As for me, I know exactly where everything is - but occasionally I have to dig for it. Alas, I was not rummaging as much as I was sifting through the contents of a drawer I keep which can be removed off the rails and placed onto the duvet. Always keep a white duvet; it’s so much easier to find the contents of a drawer on a white backdrop. I was sifting the silks over in folds, much like an egg white mix. The soft folds of silk felt very pleasing to the touch. Over the years I had collected countless pocket squares of varying prints and printing processes, elegant bow ties from the world’s great bow tie makers, numerous ties which had seen much better days, a cotton kerchief from Paul & Joe, a a white satin silk evening scarf, crocodile belts, a gifted cashmere tie from a Milanese artisan tie maker, empty cufflink boxes, white cotton gloves and an Hermes silk kerchief. The drawer was full of memories. Of turning corners in Turin, of entering a store as the shutters were being pulled down, the last call for your flight as you check out from duty free, the patience in waiting for the postman to come past. In between the memories that flooded back I was reminded of the meaning for which I had begun my search through the drawer – to find the perfect bow tie to match the outfit I had planned in my head.
For some, making the decision as to what to wear takes forever. They float past the mirror in one t-shirt only to be disturbed by some small nuance in the mirror and off it goes. Then they come back in front of the mirror, this time with an alternate colour or a new cut, asking whoever is around for a second opinion. It’s not manly this way – it’s what we used to call ‘gay’ but these days we can’t refer to anything the way we used to. You mean to say it in jest, but nobody understands that anymore, it’s all huff and puff territory. Women dress like that. They take forever, they choose one thing; put it down, pick up another. Watching them dress is witnessing a series of minute yet endless decisions and revisions. For men – if they trust their intuition, they just know it. They know that a pair of blue jeans goes with about five of the fifteen shirts they own, with two of the three pairs of boots they have and with one of two belts. Then they marry it up with a jacket and walk outside and switch the car engine on and pray she works it out in the next ten minutes. The only thing I take time doing is brushing my hair, mostly because I have lost a fair chunk of it, so preservation of what I have left is high on my priority. For me, personally, I have a rolodex of outfits that I will know will work. I don’t need all this fluffing about. I know that a pair of blue jeans goes with these five shirts, that pair of slacks will suit these sports coats but not that one. I don’t know how it works, but it just does – it seems to come to me when I am shaving, when I am on the treadmill, maybe when I am just about to fall asleep. But never do I actively think ‘oh, I need to work out how to wear this or that’. Not me. That’s just not cricket in my books’.
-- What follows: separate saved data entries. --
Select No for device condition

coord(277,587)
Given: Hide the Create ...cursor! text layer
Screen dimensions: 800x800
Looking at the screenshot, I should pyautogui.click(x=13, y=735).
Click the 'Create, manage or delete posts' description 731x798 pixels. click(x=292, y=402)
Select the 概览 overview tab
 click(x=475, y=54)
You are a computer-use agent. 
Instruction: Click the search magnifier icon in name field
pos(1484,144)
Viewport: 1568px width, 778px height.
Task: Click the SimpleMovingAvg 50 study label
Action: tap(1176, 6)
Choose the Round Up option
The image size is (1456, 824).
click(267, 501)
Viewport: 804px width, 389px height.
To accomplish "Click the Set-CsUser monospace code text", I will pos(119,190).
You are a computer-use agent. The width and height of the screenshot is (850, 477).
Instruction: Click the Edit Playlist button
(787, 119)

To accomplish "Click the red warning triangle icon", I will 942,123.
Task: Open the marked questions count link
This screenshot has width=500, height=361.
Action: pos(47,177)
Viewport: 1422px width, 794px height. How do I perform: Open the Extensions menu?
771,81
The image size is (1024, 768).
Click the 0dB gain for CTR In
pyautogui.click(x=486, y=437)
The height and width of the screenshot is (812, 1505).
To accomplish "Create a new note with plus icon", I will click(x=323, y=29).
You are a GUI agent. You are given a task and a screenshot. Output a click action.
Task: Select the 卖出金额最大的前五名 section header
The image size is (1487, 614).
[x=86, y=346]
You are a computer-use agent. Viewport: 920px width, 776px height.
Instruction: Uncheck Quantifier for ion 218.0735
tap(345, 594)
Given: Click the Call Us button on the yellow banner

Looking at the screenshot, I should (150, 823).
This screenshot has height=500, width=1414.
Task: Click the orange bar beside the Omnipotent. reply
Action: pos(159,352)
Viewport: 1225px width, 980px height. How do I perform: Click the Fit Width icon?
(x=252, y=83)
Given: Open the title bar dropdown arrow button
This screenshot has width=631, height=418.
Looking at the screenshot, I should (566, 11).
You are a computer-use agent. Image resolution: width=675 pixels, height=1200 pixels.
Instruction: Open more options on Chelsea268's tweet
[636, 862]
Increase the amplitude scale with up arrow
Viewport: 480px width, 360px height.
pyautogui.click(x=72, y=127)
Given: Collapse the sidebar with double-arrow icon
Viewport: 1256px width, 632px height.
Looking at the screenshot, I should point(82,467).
When choosing my bow tie on this particular evening I was thinking about a fair few things that were going on in my world. I was thinking that it was pretty damn cold out there, that the economy was pretty rotten at the moment and that I wasn’t a kid anymore. Somewhere amongst all of those thoughts I thought of brown corduroy pants, a pair of brogue boots, a grey twill shirt and a Prince Of Wales check sports blazer I owned from some off Savile Row tailor coupled with a paisley bow tie. I didn’t take a photo; otherwise I might have sent it along with this text. But then, I would have not been anonymous would I?